## Given information
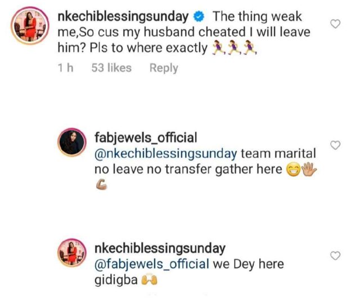Click the grinning face emoji

coord(293,170)
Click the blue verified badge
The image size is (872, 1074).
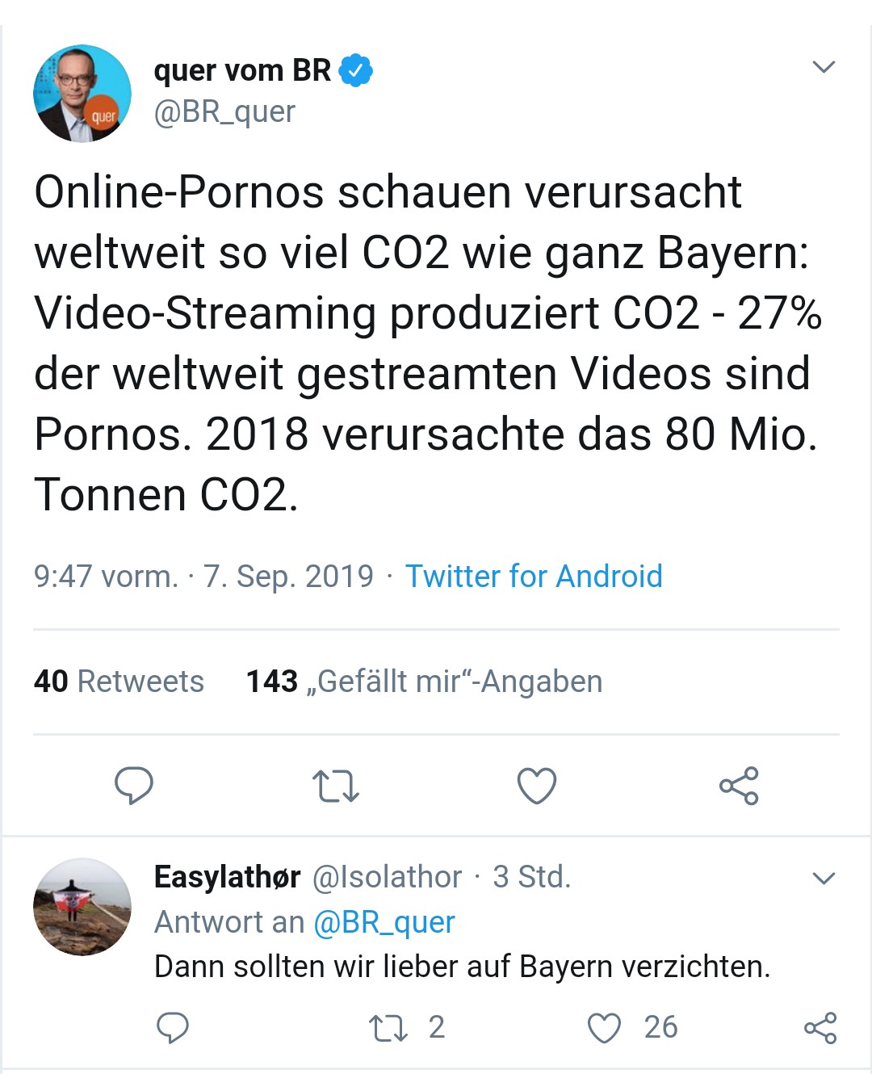pos(355,71)
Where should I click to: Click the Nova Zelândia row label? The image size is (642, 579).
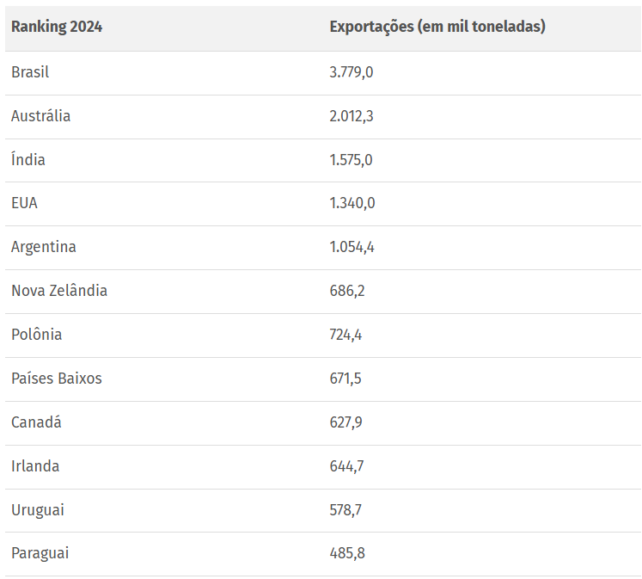coord(59,291)
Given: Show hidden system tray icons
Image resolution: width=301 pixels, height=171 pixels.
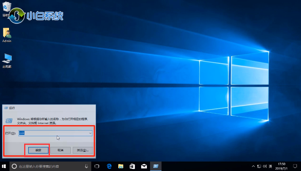Looking at the screenshot, I should point(254,167).
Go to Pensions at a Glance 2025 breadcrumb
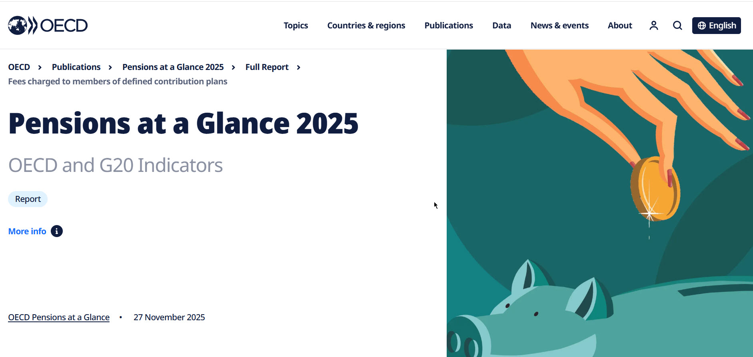This screenshot has width=753, height=357. [x=173, y=67]
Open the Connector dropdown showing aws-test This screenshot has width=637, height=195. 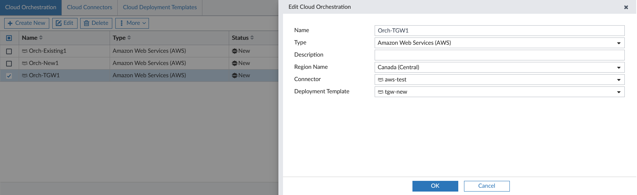click(x=499, y=80)
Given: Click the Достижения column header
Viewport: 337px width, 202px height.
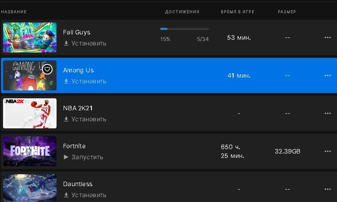Looking at the screenshot, I should tap(182, 11).
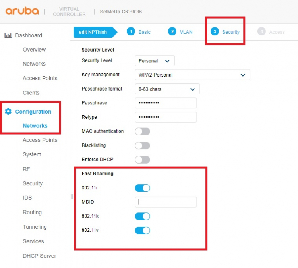Expand Key management WPA2-Personal dropdown

click(193, 75)
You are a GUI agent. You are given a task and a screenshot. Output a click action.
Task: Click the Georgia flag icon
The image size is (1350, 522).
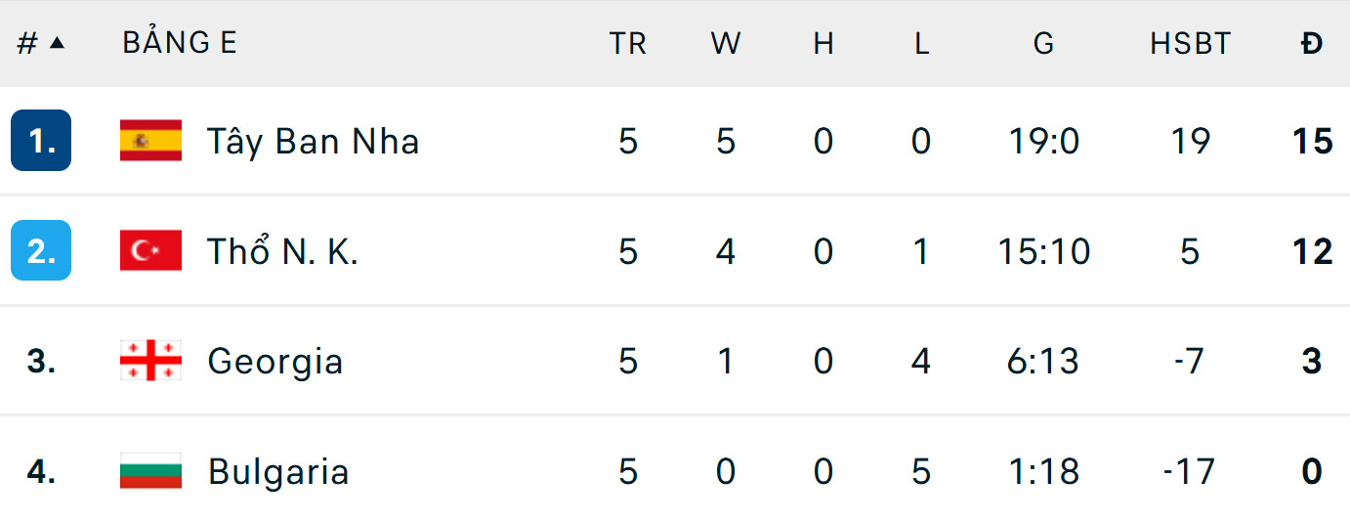point(150,362)
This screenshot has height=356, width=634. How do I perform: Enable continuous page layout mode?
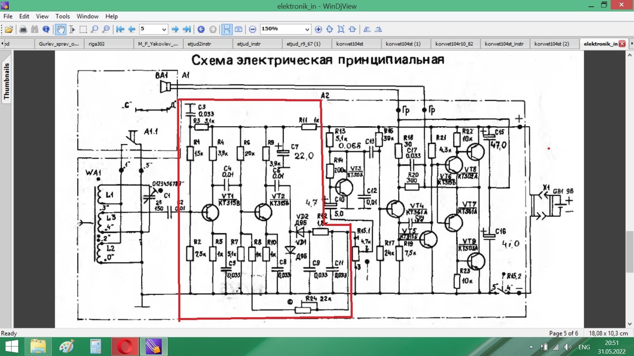click(x=227, y=29)
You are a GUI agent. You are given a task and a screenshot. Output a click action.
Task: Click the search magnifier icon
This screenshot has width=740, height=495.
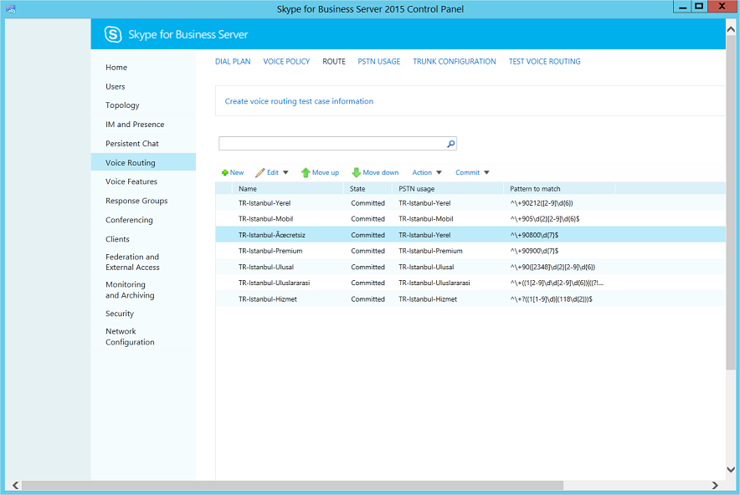coord(450,144)
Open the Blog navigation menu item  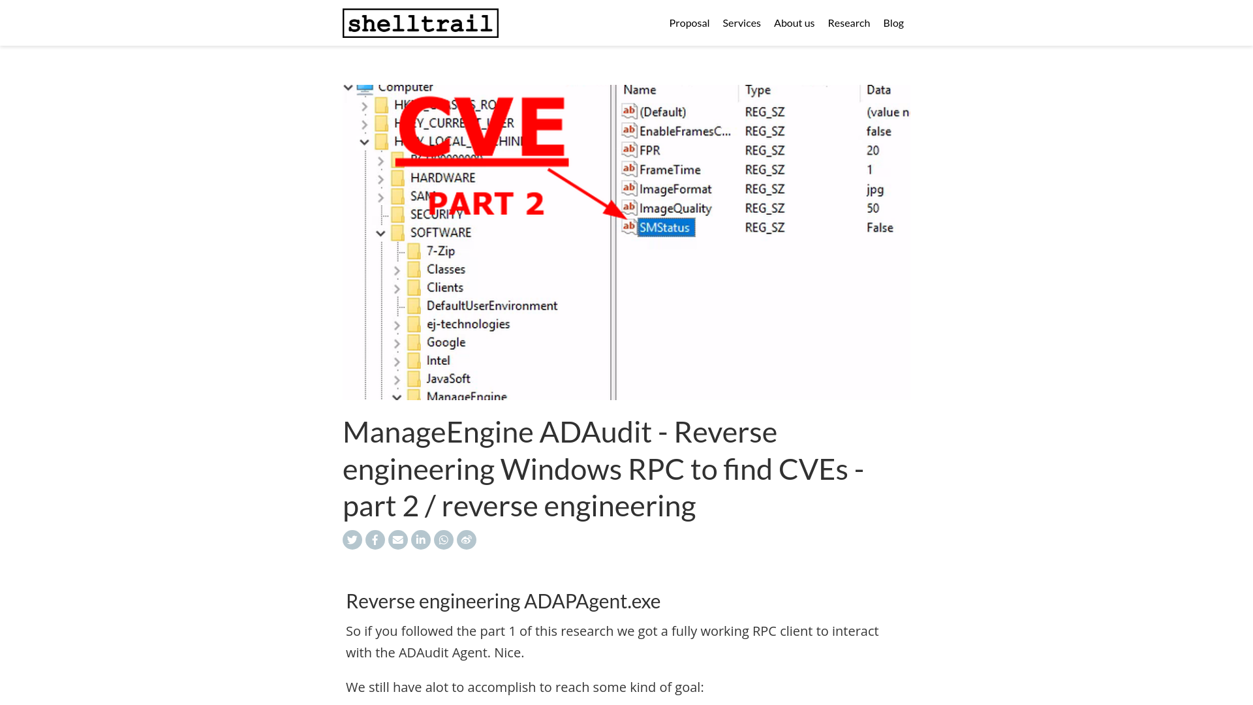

## Task
All that should appear in the answer is the lines above from the line with "Click the blue verified badge" through the line with "Given: Show hidden system tray icons", retyped exactly, pictures left out.

## Exercise output
Click the blue verified badge
The image size is (872, 1074).
pos(355,71)
Where should I click to: Click the Nova Zelândia row label? The image size is (642, 579).
coord(59,291)
Given: Show hidden system tray icons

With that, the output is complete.